_Aufgabe_
Schreibe den Abschnitt der Datensätze, der mit der Zeile beginnt, die „Where should I click to: Click the browser“ enthält, und mit der Zeile endet, die „Looking at the screenshot, I should 641,631.“ enthält, als nummerierte Liste um, beide Zeilen eingeschlossen. Lass Leerzeilen weg und gib nur diesen Abschnitt aus.
──────── Verfügbare Datensätze ────────
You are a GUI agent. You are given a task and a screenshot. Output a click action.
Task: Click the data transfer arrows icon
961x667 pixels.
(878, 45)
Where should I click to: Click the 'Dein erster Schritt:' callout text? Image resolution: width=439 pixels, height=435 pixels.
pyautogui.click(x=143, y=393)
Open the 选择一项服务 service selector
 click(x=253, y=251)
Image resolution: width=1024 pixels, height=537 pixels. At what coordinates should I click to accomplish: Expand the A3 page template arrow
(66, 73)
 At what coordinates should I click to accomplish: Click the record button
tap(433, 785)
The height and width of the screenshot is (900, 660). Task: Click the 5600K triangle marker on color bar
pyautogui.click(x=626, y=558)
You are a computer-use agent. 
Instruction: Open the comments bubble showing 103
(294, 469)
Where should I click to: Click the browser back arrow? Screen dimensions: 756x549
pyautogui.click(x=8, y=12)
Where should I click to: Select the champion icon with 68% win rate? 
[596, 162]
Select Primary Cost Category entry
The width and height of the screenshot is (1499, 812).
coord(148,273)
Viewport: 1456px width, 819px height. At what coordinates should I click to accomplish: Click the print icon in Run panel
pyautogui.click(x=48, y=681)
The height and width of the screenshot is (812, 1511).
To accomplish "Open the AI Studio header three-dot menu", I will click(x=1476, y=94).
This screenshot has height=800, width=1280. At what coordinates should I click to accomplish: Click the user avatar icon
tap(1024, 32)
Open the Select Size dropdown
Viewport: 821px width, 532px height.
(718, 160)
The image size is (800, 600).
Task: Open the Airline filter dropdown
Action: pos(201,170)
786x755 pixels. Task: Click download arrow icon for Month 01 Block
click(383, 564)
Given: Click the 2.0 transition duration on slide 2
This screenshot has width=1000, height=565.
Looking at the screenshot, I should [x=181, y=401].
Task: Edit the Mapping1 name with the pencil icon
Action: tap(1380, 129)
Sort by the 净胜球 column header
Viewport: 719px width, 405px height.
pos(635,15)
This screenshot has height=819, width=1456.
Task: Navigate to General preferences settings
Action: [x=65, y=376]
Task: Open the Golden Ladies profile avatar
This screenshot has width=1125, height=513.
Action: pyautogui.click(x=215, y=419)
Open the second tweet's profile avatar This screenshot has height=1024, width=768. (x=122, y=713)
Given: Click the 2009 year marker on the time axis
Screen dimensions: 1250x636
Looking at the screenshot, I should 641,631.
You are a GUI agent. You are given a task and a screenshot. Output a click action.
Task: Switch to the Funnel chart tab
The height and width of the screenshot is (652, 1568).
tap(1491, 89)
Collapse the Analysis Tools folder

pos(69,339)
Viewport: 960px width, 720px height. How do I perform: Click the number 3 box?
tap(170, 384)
────────
_Ergebnis_
1. Where should I click to: Click the browser back arrow? Screen dimensions: 756x549
2. pyautogui.click(x=8, y=12)
3. Where should I click to: Select the champion icon with 68% win rate? 
4. [596, 162]
5. Select Primary Cost Category entry
6. The width and height of the screenshot is (1499, 812).
7. coord(148,273)
8. Viewport: 1456px width, 819px height. At what coordinates should I click to accomplish: Click the print icon in Run panel
9. pyautogui.click(x=48, y=681)
10. The height and width of the screenshot is (812, 1511).
11. To accomplish "Open the AI Studio header three-dot menu", I will click(x=1476, y=94).
12. This screenshot has height=800, width=1280. At what coordinates should I click to accomplish: Click the user avatar icon
13. tap(1024, 32)
14. Open the Select Size dropdown
15. Viewport: 821px width, 532px height.
16. (718, 160)
17. The image size is (800, 600).
18. Task: Open the Airline filter dropdown
19. Action: pos(201,170)
20. 786x755 pixels. Task: Click download arrow icon for Month 01 Block
21. click(383, 564)
22. Given: Click the 2.0 transition duration on slide 2
23. This screenshot has width=1000, height=565.
24. Looking at the screenshot, I should [x=181, y=401].
25. Task: Edit the Mapping1 name with the pencil icon
26. Action: tap(1380, 129)
27. Sort by the 净胜球 column header
28. Viewport: 719px width, 405px height.
29. pos(635,15)
30. This screenshot has height=819, width=1456.
31. Task: Navigate to General preferences settings
32. Action: [x=65, y=376]
33. Task: Open the Golden Ladies profile avatar
34. This screenshot has width=1125, height=513.
35. Action: pyautogui.click(x=215, y=419)
36. Open the second tweet's profile avatar This screenshot has height=1024, width=768. (x=122, y=713)
37. Given: Click the 2009 year marker on the time axis
38. Screen dimensions: 1250x636
39. Looking at the screenshot, I should 641,631.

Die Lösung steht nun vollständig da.